Web Scraping

Using Web scraping in Node.js to build an API to browse programming languages

Eric Cabrel TIOGO

Mar 7, 2023 • 8 min read

Today, companies expose public APIs that are consumed by applications built by other companies or developers. The goal is to help at building more features on top of their system and give more flexibility to the API consumers.

Sometimes, there is no API available that exposes data needed by a feature of your application. Still, they are available on a website (of the company or elsewhere). In this case, we can use Web scraping to retrieve these data.

In this tutorial, we will see how to do that with Node.js, and as a use case, I recently needed data for all programming languages, but I didn't find an API that provides that, so I built one.
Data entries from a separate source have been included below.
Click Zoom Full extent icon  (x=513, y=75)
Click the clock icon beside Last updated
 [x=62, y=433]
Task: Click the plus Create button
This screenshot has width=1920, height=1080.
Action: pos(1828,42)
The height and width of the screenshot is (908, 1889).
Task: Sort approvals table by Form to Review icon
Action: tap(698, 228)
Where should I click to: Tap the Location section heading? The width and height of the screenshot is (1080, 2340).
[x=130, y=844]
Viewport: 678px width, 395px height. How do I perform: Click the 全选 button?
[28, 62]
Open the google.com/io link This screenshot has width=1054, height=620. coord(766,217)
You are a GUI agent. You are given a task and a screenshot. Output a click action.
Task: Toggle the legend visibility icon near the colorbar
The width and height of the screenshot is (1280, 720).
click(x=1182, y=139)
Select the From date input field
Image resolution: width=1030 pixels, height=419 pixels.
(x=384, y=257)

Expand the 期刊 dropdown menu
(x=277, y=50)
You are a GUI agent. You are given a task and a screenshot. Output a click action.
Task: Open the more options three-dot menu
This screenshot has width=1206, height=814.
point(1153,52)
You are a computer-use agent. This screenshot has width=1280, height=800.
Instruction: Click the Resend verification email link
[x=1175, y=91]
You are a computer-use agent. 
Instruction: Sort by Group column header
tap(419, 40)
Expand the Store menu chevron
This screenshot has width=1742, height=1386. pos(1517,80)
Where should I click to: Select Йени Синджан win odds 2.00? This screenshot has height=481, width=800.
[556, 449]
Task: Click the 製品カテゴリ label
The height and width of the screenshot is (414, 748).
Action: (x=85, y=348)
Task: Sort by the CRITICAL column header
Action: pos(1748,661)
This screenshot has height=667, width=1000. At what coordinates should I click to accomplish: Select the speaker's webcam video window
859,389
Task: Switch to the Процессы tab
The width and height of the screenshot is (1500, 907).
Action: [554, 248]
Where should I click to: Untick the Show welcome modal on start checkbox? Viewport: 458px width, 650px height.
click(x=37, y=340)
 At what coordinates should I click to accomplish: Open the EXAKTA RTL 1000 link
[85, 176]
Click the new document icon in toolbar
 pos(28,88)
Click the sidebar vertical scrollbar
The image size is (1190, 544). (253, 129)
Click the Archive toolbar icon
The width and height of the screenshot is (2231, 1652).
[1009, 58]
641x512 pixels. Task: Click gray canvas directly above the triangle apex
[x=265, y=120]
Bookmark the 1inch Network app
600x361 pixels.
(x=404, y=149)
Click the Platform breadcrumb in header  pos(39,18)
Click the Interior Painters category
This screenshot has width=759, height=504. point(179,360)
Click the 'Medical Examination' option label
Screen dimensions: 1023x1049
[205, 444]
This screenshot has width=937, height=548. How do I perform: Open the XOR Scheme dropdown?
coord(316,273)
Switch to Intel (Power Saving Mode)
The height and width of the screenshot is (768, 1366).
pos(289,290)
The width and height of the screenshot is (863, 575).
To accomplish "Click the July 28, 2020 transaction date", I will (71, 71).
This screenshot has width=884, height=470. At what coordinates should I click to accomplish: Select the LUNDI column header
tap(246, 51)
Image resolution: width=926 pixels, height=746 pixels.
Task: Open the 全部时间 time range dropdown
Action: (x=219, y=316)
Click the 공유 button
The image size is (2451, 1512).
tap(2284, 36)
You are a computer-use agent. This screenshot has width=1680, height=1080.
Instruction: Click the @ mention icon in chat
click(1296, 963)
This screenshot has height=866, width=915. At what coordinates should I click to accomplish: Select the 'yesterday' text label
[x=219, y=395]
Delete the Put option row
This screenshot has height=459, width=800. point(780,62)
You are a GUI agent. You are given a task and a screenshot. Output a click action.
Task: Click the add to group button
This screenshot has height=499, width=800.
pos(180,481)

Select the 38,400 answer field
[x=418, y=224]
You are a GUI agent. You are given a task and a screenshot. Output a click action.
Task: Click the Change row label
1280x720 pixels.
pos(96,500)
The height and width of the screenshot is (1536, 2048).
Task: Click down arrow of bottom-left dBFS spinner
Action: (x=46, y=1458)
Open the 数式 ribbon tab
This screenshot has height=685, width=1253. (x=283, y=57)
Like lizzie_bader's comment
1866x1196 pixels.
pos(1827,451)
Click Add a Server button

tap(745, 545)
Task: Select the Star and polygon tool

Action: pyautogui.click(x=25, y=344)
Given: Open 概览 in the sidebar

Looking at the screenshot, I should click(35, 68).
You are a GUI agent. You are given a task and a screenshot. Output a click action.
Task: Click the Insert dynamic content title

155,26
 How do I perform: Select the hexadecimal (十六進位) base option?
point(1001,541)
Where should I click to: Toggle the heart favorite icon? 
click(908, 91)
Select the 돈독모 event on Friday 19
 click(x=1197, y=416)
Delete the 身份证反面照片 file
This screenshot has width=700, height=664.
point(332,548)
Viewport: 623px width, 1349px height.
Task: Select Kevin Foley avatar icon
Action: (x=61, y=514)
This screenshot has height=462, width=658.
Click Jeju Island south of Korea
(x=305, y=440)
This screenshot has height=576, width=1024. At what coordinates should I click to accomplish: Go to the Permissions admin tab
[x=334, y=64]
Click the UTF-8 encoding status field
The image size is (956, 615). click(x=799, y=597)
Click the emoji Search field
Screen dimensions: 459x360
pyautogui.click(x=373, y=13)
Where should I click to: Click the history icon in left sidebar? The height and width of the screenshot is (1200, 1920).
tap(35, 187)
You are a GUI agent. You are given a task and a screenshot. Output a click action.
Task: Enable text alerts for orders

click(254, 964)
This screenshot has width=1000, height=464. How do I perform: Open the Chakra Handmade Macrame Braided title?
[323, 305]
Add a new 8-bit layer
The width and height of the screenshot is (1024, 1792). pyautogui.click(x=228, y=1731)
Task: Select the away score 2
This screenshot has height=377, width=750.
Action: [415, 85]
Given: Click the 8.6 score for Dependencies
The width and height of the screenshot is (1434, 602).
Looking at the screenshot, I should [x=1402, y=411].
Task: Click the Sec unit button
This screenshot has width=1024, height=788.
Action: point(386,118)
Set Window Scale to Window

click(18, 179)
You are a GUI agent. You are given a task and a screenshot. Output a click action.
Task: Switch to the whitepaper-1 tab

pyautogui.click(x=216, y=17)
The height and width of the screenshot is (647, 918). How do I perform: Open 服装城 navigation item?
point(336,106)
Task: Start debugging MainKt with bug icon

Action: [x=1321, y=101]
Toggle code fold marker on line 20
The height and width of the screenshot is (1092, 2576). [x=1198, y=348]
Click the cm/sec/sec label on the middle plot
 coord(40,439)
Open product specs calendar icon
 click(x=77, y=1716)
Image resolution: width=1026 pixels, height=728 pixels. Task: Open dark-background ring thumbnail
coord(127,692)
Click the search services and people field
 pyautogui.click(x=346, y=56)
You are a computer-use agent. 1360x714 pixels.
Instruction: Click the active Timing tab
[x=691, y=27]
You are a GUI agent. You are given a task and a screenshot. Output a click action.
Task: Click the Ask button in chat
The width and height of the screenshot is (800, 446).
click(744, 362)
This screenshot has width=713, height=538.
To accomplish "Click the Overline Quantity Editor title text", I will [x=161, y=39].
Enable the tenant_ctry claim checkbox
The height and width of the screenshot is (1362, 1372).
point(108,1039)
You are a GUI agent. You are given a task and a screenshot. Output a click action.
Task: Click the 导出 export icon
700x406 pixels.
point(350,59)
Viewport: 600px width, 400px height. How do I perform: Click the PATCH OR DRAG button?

Libraries to do Web scraping

Web Scraping is a technique of fetching the content of a website page and then extracting data from that page. With Node.js, we will use the following libraries to show how to do Web scraping:

Axios: Get the HTML content of a page through the URL.
Cheerio: Parse the HTML content to retrieve the data needed.
Mongoose: Save the data extracted into a MongoDB database.
Express: Create an endpoint that returns languages stored in the database in a JSON format.

Prerequisites

You must need these tools installed on your computer to follow this tutorial.

Node.js 16+ - Download's link
NPM or Yarn - I will use Yarn
Docker (optional)

We need Docker to run a container for MongoDB; you can skip it if MongoDB is installed on your computer. Run the command below to start the Docker container from the Mongo image:


docker run -d --rm --name scraping-db -e MONGO_INITDB_ROOT_USERNAME=root -e MONGO_INITDB_ROOT_PASSWORD=secret mongo:6.0

Set up the project

To start, we will use a boilerplate for the Node.js project we built on this tutorial. The branch express-mongo has Express and Mongoose already installed, so we can directly implement the Web scraping.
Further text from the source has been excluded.